Strange query plan

Started by Oleg Bartunovover 24 years ago7 messages

oleg@sai.msu.su

over 24 years ago

Tom,

I have a problem with slow query execution (postgresql 7.1.2):

bug=#  \d idx
          Table "idx"
 Attribute |  Type   | Modifier
-----------+---------+----------
 tid       | integer |
 lid       | integer |
 did       | integer |
Index: idxidx

bug=#  \d msg_prt
        Table "msg_prt"
 Attribute |  Type   | Modifier
-----------+---------+----------
 tid       | integer |
Index: mprt_tid

Also there are 2 indexes - idxidx, mprt_tid

bug=# \d idxidx
Index "idxidx"
Attribute | Type
-----------+---------
lid | integer
did | integer
tid | integer
unique btree

bug=# \d mprt_tid
Index "mprt_tid"
Attribute | Type
-----------+---------
tid | integer
unique btree

Query is:
select msg_prt.tid as mid from msg_prt
where exists
(select idx.tid from idx where msg_prt.tid=idx.tid
and idx.did=1 and idx.lid in (1207,59587) )

Plan for this query looks very ineffective and query is very slow:

select msg_prt.tid as mid from msg_prt
where exists (select idx.tid from idx where msg_prt.tid=idx.tid
and idx.did=1 and idx.lid in (1207,59587) )
NOTICE: QUERY PLAN:

Seq Scan on msg_prt (cost=0.00..119090807.13 rows=69505 width=4)
SubPlan
-> Index Scan using idxidx, idxidx on idx (cost=0.00..1713.40 rows=1 width=4)

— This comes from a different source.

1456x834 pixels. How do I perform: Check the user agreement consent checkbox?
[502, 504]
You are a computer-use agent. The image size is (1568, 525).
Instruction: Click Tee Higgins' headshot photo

total: 6.80 sec; number: 1; for one: 6.796 sec;

Statistics on tables:
idx - 103651 rows
msg_prt - 69505 rows

There are only 16 rows in 'idx' table satisfied subselect condition.
I did vacuum analyze.

Adding another index 'create index tididx on idx (tid);' helps:
select msg_prt.tid as mid from msg_prt
where exists (select idx.tid from idx where msg_prt.tid=idx.tid
and idx.did=1 and idx.lid in (1207,59587) )
NOTICE: QUERY PLAN:

Seq Scan on msg_prt (cost=0.00..1134474.94 rows=69505 width=4)
SubPlan
-> Index Scan using tididx on idx (cost=0.00..16.31 rows=1 width=4)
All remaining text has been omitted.